##### DATA LISTING #####
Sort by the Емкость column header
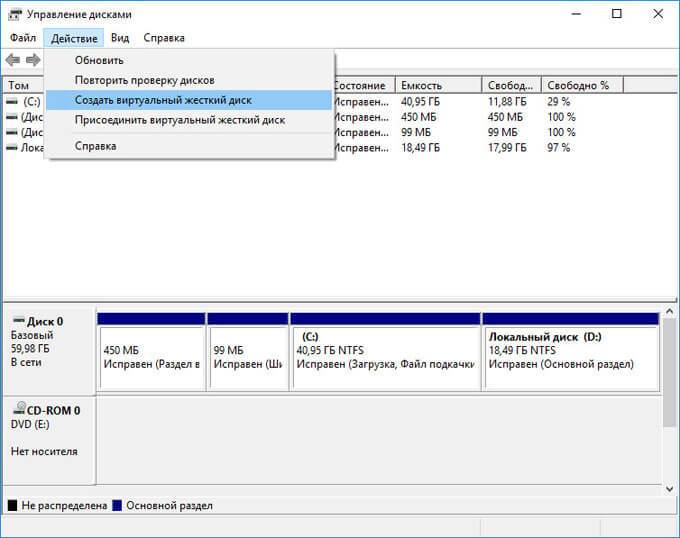 point(437,85)
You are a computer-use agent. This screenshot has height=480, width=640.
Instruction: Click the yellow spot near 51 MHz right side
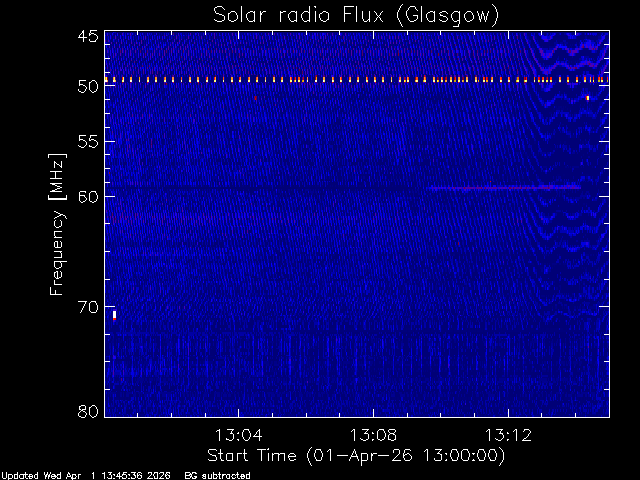tap(588, 98)
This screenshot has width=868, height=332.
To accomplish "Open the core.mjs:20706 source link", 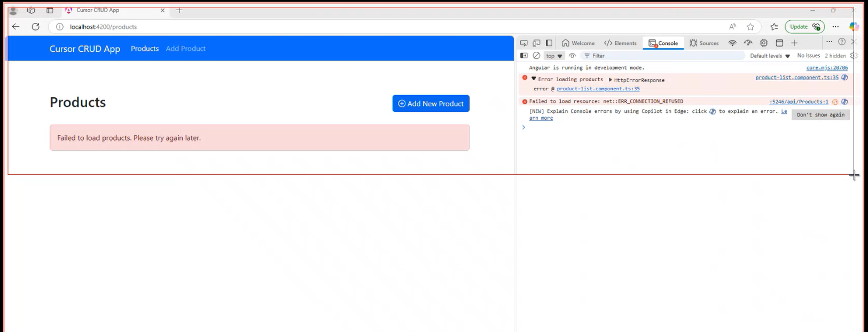I will [x=826, y=68].
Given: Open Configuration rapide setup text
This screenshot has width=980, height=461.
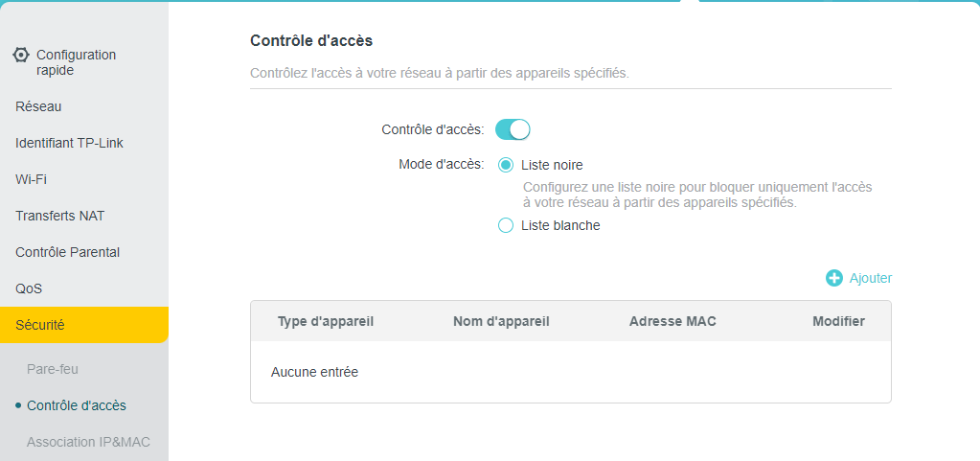Looking at the screenshot, I should pos(76,62).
#####
• GOAL OF THE EXERCISE: Restate exactly the lines that start at the "Given: Open Configuration rapide setup text" line and end with the last line of the material above, leaving out the pictures.

• SOLVED EXERCISE:
Given: Open Configuration rapide setup text
This screenshot has width=980, height=461.
Looking at the screenshot, I should pos(76,62).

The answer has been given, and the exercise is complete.